▸ **Required action**: What is needed is an exact repeat of the entries, with no pictures in it.

▸ **Given records**:

--- START ---

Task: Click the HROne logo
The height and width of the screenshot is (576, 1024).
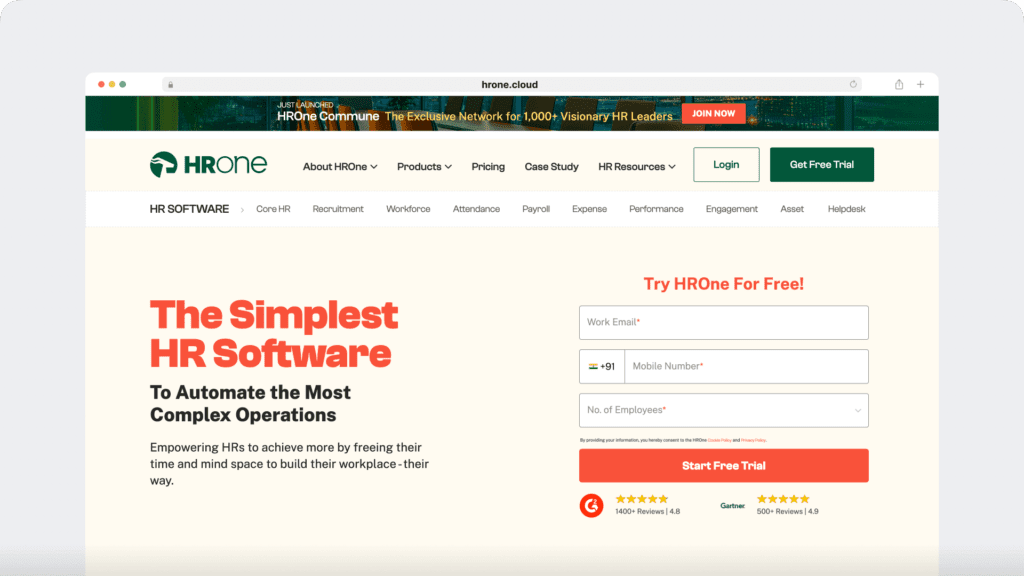Action: [x=210, y=164]
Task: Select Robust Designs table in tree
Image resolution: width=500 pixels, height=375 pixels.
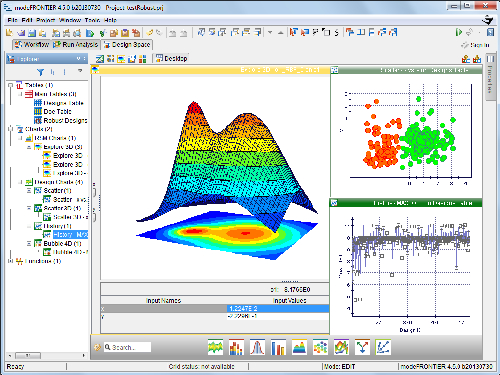Action: pos(61,120)
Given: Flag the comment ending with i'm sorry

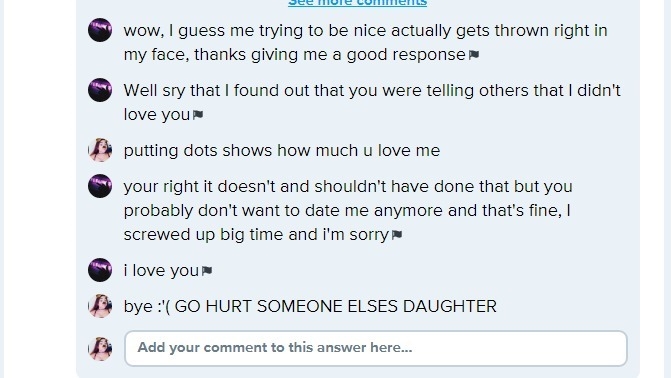Looking at the screenshot, I should [397, 235].
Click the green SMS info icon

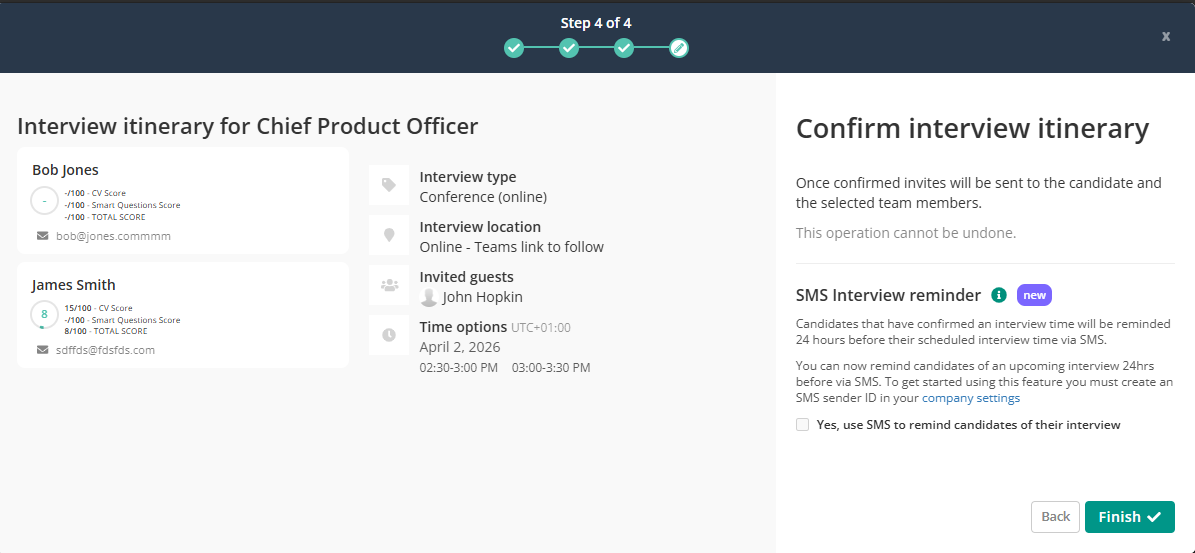point(998,295)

--- END ---

▸ **Problem solution**:
Task: Click the HROne logo
The height and width of the screenshot is (576, 1024).
Action: [x=210, y=164]
Task: Select Robust Designs table in tree
Image resolution: width=500 pixels, height=375 pixels.
Action: pos(61,120)
Given: Flag the comment ending with i'm sorry

Looking at the screenshot, I should [397, 235].
Click the green SMS info icon

point(998,295)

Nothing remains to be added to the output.